We will provide without charge to any person
(including any beneficial owner) to whom this prospectus is delivered, upon oral or written request, a copy of any document incorporated
by reference in this prospectus but not delivered with the prospectus (except for exhibits to those documents unless a document states
that one of its exhibits is incorporated into the document itself). Such request should be directed to: Guardforce AI Co., Limited, 10
Anson Road, #28-01 International Plaza, Singapore 079903, and telephone number +66 (0) 2973 6011.
WHERE YOU CAN FIND MORE
INFORMATION
This prospectus is part
of a registration statement on Form F-3 that we filed with the SEC registering the securities that may be offered and sold hereunder.
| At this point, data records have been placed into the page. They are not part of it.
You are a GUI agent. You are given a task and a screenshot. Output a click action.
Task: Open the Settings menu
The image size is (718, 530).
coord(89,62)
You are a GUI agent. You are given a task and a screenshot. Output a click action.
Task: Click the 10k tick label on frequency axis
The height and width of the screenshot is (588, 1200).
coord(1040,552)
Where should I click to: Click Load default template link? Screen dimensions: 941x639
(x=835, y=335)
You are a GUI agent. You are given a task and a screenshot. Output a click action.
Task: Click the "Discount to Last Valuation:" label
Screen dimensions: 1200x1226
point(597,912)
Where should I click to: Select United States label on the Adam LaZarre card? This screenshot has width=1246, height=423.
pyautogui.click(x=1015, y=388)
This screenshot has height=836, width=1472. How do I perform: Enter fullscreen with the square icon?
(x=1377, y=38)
This prospectus, which constitutes a part of the registration statement, does not contain all of the information set forth in the registration
statement, the exhibits filed therewith or the documents incorporated by reference therein. For further information about us and the
securities offered hereby, reference is made to the registration statement, the exhibits filed therewith and the documents incorporated
by reference therein. Statements contained in this prospectus regarding the contents of any contract or any other document that is filed
as an exhibit to the registration statement are not necessarily complete, and in each instance, we refer you to the copy of such contract
or other document filed as an exhibit to the registration statement. We are required to file reports and other information with the SEC
pursuant to the Exchange Act, including annual reports on Form 20-F and reports of foreign private issuer on Form 6-K.
The SEC maintains a
website that contains reports and other information regarding issuers, like us, that file electronically with the SEC. The address of
the website is www.sec.gov. The information on our website (https://www.guardforceai.com), other than our SEC filings, is not, and should
not be, considered part of this prospectus and is not incorporated by reference into this document.
As a foreign private
issuer, we are exempt under the Exchange Act from, among other things, the rules prescribing the furnishing and content of proxy statements,
and our officers, directors and principal shareholders are exempt from the reporting and short-swing profit recovery provisions contained
in Section 16 of the Exchange Act. In addition, we are not required under the Exchange Act to file periodic reports and financial statements
with the SEC as frequently or as promptly as U.S. companies whose securities are registered under the Exchange Act.